The principle of molecular extraction is not to observe the surrounding air, but to steep the ingredient that you want to analyze into an inert and totally harmless gas. The raw material is thus immersed in a gas in a liquid state, in which it will macerate for a certain amount of time. Then the liquid gas evaporates, leaving only two drops of the olfactory quintessence in liquid form, which will be analyzed by gas phase chromatography; it is much more precise than the former “Head space”-type methods because you totally immerse the substance in this liquid gas; much greater interactions take place and you can capture elements from the top, heart and base alike, with a great deal of precision. This molecular extraction results in olfactory reconstitutions that enable us to create an accord extremely close to the element in its natural state.”

The two ingredients they inflicted this molecular extraction process on were fig and caviar. The idea was to create a sweet and savory fragrance. On that score I think they failed and, Fabrice Pellegrin and his team, instead created a fruity marine fragrance that is not bad if not as bold as I might have hoped for.

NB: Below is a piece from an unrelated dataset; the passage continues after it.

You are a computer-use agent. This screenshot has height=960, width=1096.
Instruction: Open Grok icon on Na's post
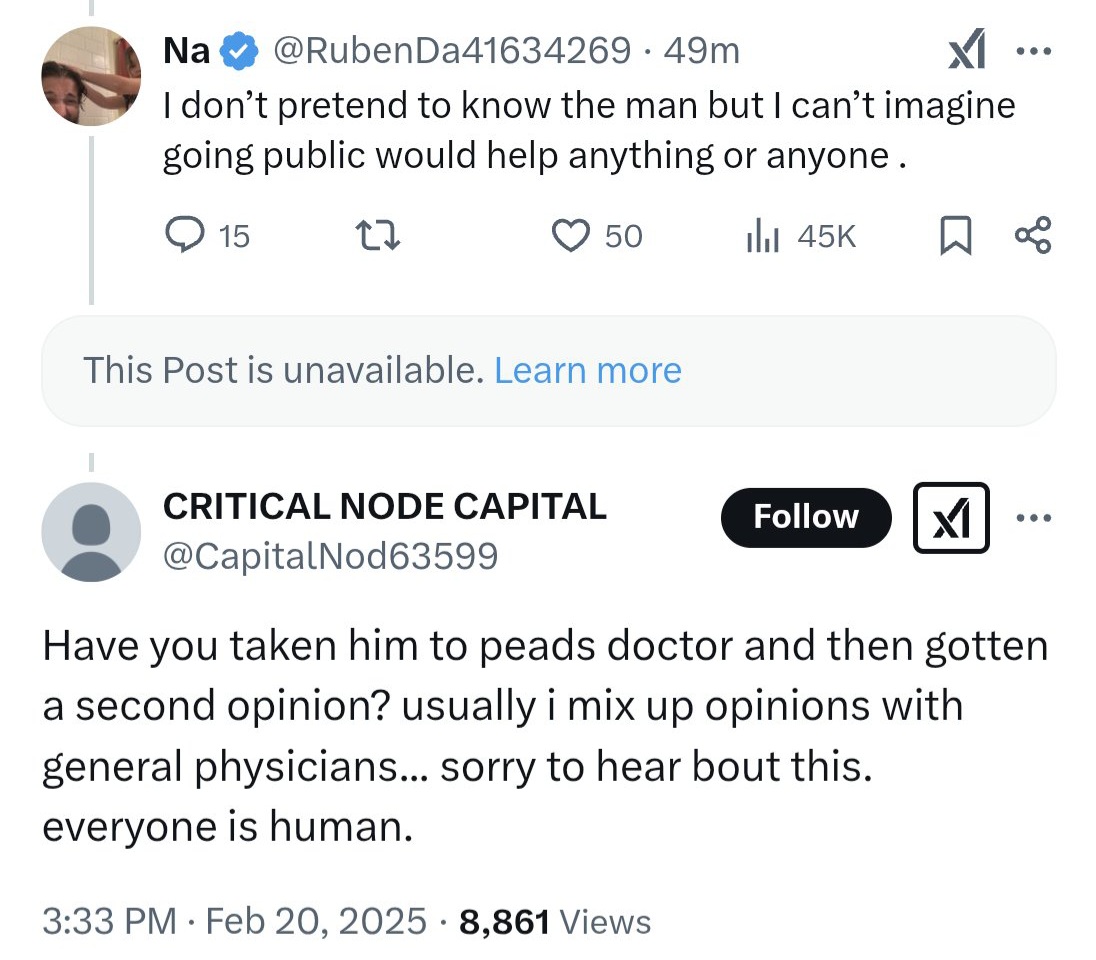(x=966, y=50)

The thing I liked most about this year’s Alien Sunessence was a bright pink grapefruit note that seemed impossibly bright for that kind of note. It re-appears in the opening of Womanity and as I was already pre-disposed to liking it that made the opening stages of Womanity hopeful. The molecularly tortured fig showed up next and I found it to be a very green fig, on my skin it blended nicely with the pink grapefruit and it added sweetness without turning it into cotton candy on my skin. Now the “caviar” accord appears and it is like the Star Trek Transporter materialized it without all of its elements. After going through the Mane molecular extractor, caviar becomes a deep briny marine accord. There is nothing even remotely fish-like about it. Instead it has that fresh sea spray kind of aspect that really added an unusual aspect to Womanity that I found I liked quite a bit. The fig and the sanitized caviar accord combine quite beautifully. The base goes towards the promised fig wood and this is where I would’ve liked to see a deeper woodiness appear. Something along the lines of the lemon wood basenotes of, another fig fragrance from earlier this year, Annick Goutal Ninfeo Mio. Womanity chooses a lighter woodiness and for many I think that will be more enjoyable especially in these last days of summer.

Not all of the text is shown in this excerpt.